What happened when one friend forgot to brew her pal a coffee? Their friendship came to a bitter end.
I just had the most manly craft beer at my Israeli restaurant.
It was called He-Brew.
My dog is sad after eating her favorite fruit and getting wet from the juice.
She's a watered melancholy watermelon collie.
"You had me at merlot."
What do you call a depressed vegetable
Despairagus.
Why was there peanut butter in the middle of the road?
It went with the traffic jam.
What do you call the Commander of a vegetable army?
A kernel.
What do you call chick peas in a cavern?
Humus Sapiens
A major produce organization is reeling after multiple reports of tainted lettuce.
We may soon witness the falling of the Romaine Empire.
What did the expired milk say after being picked up way past its due date? It was well beyond their wildest creams.
When I tried taking a picture of my bread load, it came out grainy. I think that that is a common problem.
If you are wondering about a peach's favorite video game, well it's definitely 'Super Princess Peach'.
What is an elf's favorite kind of birthday cake? Shortcake!
This foundation is rock salad.
What pizza do dogs eat?
Puperoni.
Why do we put candles on top of a birthday cake? Because it's too hard to put them on the bottom!
Q: What happened to the peach who went to meet the knife?
A: He came back in many peaches.
Cherry pie can be a bit aggressive. Rumor has it they go around saying, “Hey! You want a piece of me?”
Why did the pineapple suddenly stop the car in the middle of the highway? Because it just ran out of juice.
Q: What did the old orange see before it died?
A: The grim ripe-r.
Wine Connoisser Point to Ponder: Did Marilyn drink Merlot?
What is red and goes putt, putt, putt? An outboard apple.
What do you call a nut on a Wheelchair?
“A busted nut.”
Why don’t most people enjoy jokes about taco shells?
They’re too corny
Have you wondered what made the strawberry such a smoothie? It is the yoghurt of course.
What happened when the butcher backed up into the meat grinder? He got a little behind in his work!
Why doesn’t anyone like to hang out with crackers?
Someone always cuts the cheese.
Corn mazes should be renamed Maize mazes.
the difference between a pizza and my pizza jokes?
My pizza jokes can’t be topped!
What do you call a girl with no arms, no legs, sitting in a watermelon patch?
“Melanie! (melon-y)”
Who answers the door at the nut house?
The peanut buttler.
I got canned from a Orange juice factory...
Just couldn't concentrate.
What is a scarecrow’s favorite fruit?
Strawberries.
Have you heard the new song from the band that entirely consists of vegetables?
It’s a master peas.
On Mother's Day we went strawberry picking and made a jam from the fruits of our labor.
Do you know why do the hipsters burn their tongue? It is because they eat their soup before it gets cool.

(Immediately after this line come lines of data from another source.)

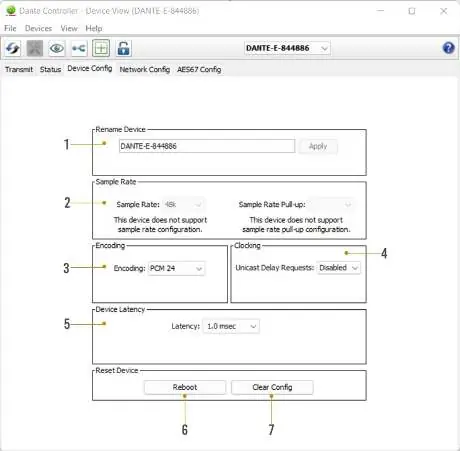Expand the Latency 1.0 msec dropdown
This screenshot has width=460, height=451.
pyautogui.click(x=231, y=326)
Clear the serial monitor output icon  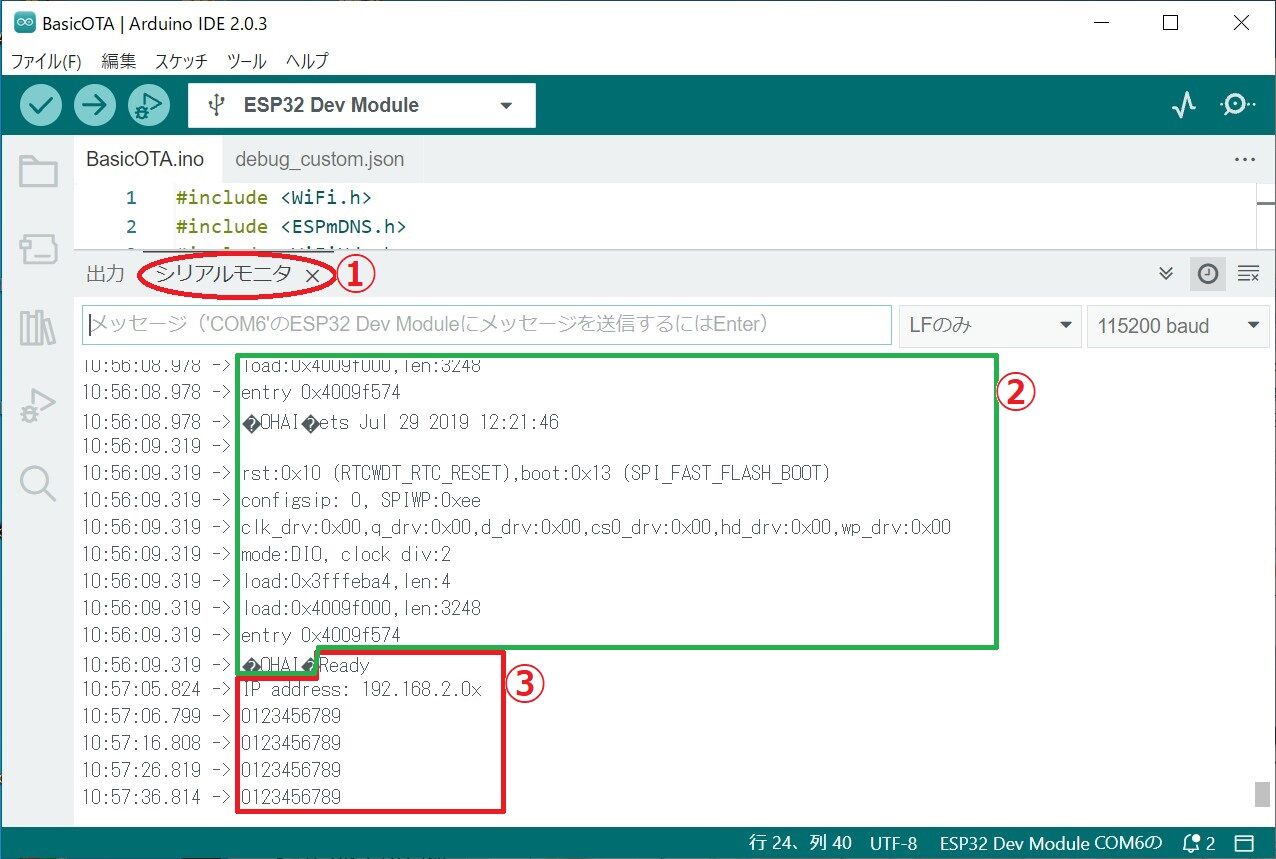click(1248, 273)
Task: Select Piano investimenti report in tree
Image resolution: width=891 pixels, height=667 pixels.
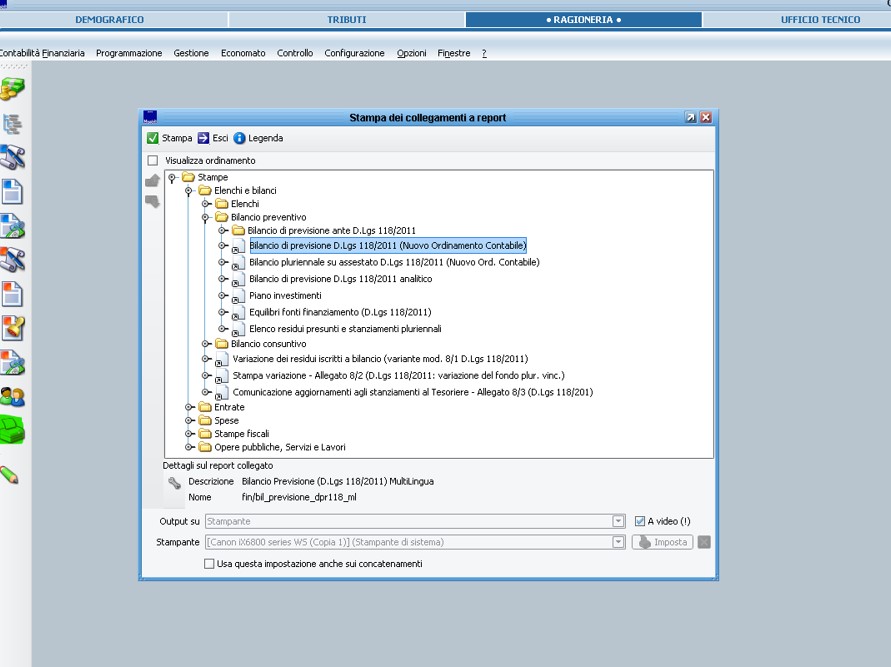Action: tap(285, 295)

What do you call an onion that carries electromagnetic waves? A photonion.
Why are some cake jokes not as good as the others?
They tend to grow mold.
If you bake an oatmeal raisin cookie at a temperature of 666 degrees, what do you call it? Raisin hell!
My wife told my four year old daughter that she couldn’t use her plastic IKEA knife to slice mangos.

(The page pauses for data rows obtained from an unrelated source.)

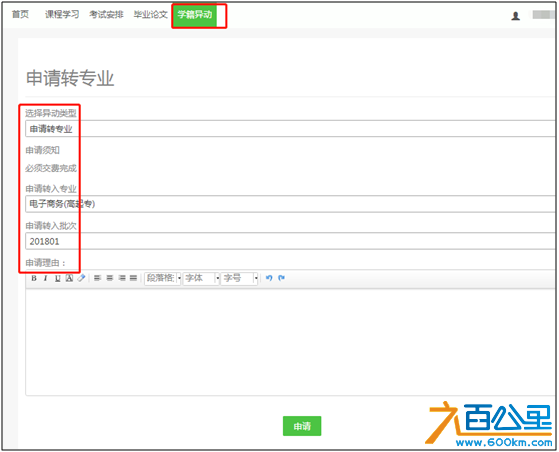Justify the editor text
Screen dimensions: 559x452
tap(133, 278)
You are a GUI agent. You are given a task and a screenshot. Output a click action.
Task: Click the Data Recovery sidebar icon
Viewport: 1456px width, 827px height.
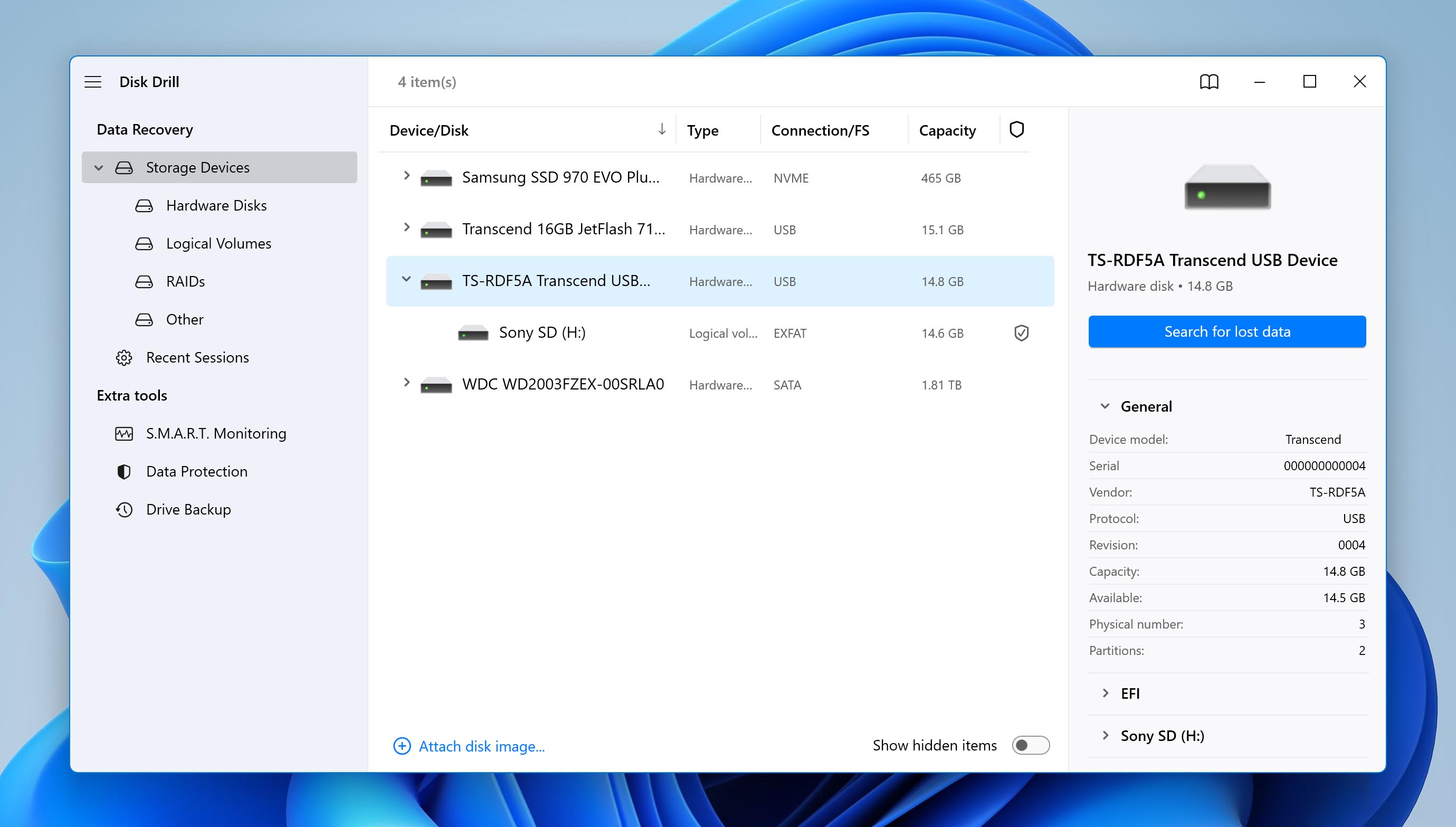pos(145,128)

I said “Yeah kid, that’s just not going to cut it.”
The two loaves of bread could not wait to stare through the delivery room window. They wanted to see their new bun-dle of joy.

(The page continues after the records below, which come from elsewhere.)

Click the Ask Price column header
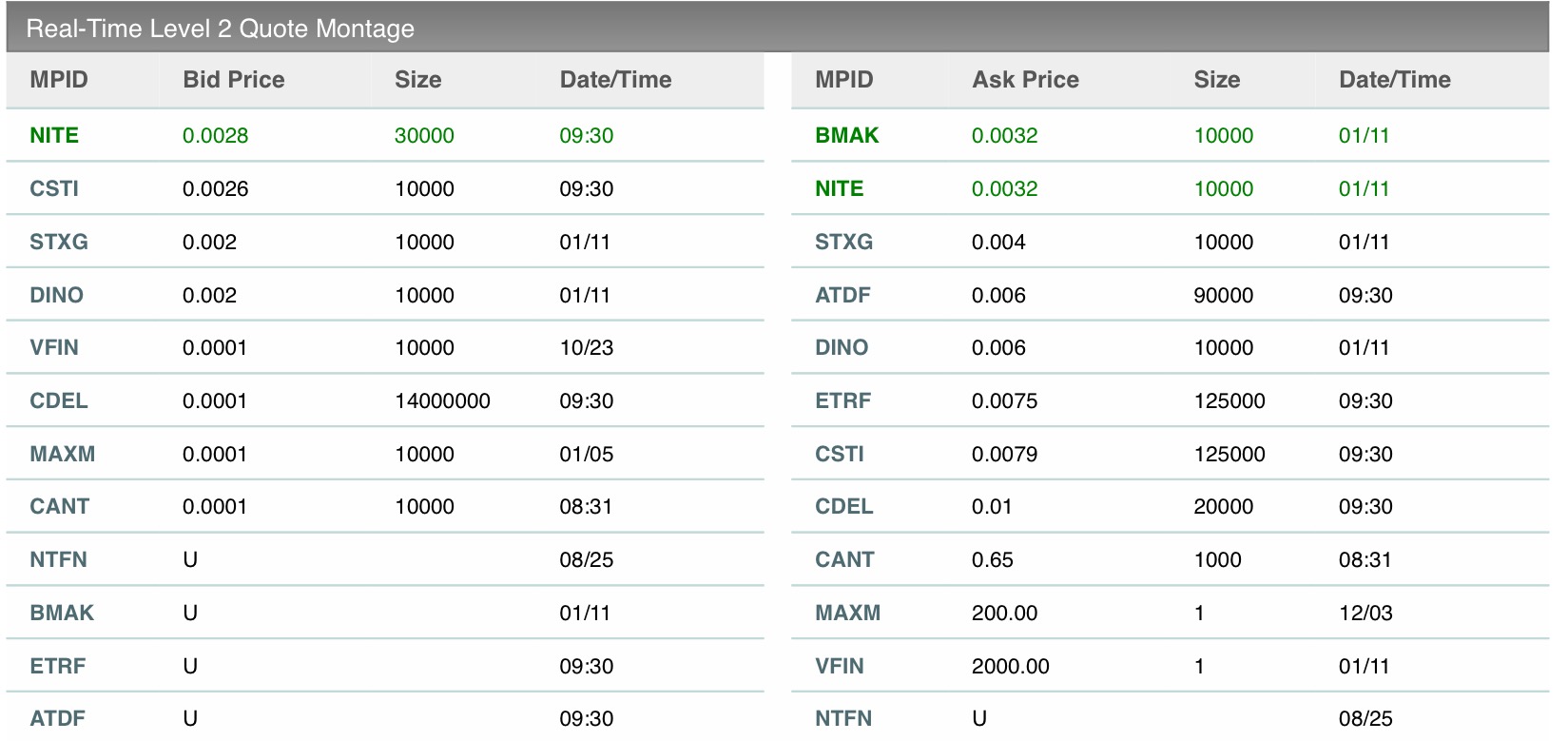 pos(1025,80)
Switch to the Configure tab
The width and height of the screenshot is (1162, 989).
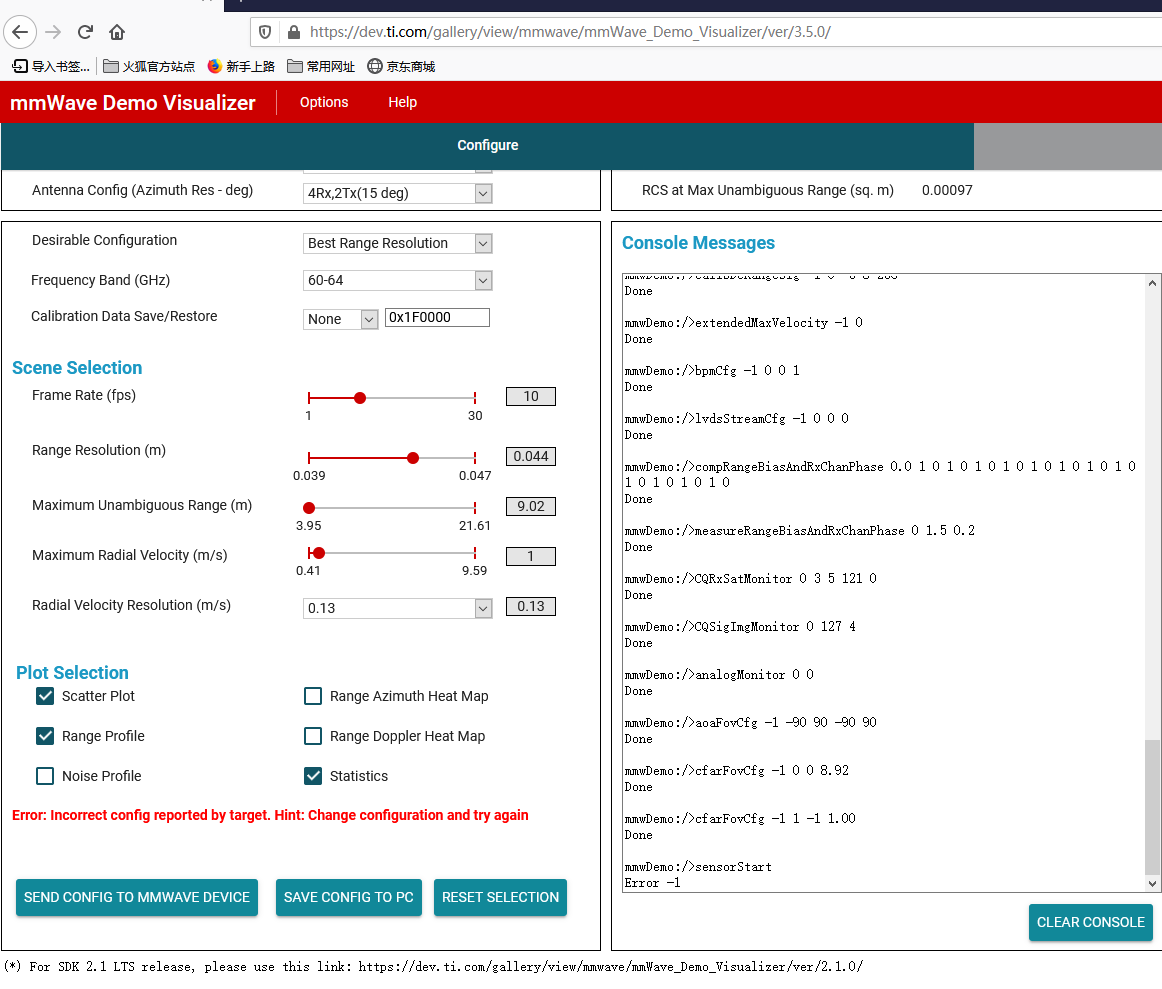point(487,145)
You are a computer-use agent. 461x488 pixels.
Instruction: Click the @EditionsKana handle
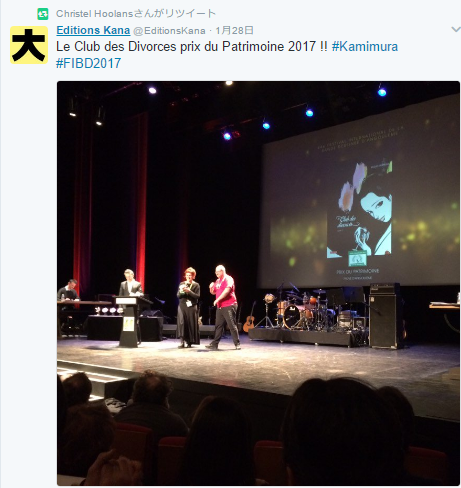[x=169, y=31]
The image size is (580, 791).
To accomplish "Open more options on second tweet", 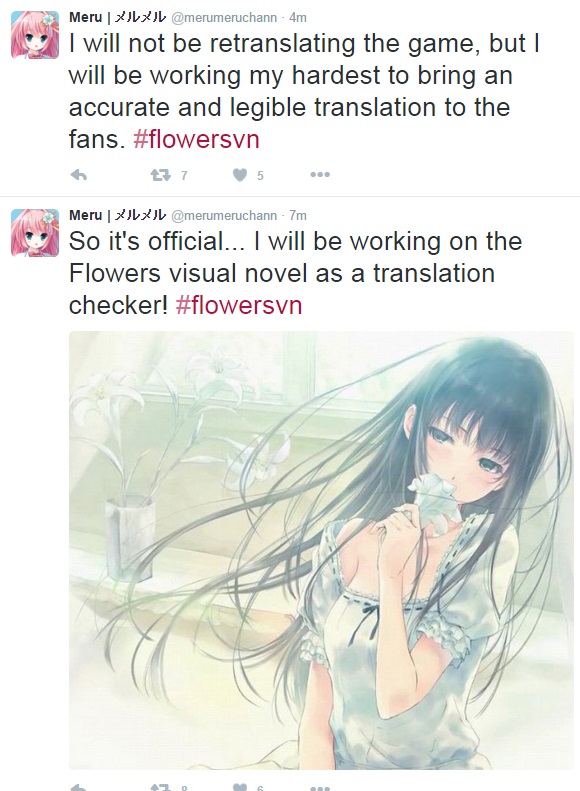I will 320,787.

I’d like to tell a joke about salt but then said to myself: "Na."
How do you know it’s getting kind of serious with a cheese lover?
They tell you they are pretty fondue you.
What do you tell your friend after she breaks up with a cheese lover?
You’re cheddar off without him!
Why are acorns bad at telling jokes? Because they tend to be acorn-y.
What drink brings you down to earth? Gravi-Tea.
The retiring orchard gardener made a farewell peach that was really heart-warming.
What do chickens serve at birthday parties?
Coop-cakes!
Why didn’t the mother potato want her daughter to marry the famous newscaster? Because he was a common-tater.
How do you get a Minecraft themed party started? Let them eat cake.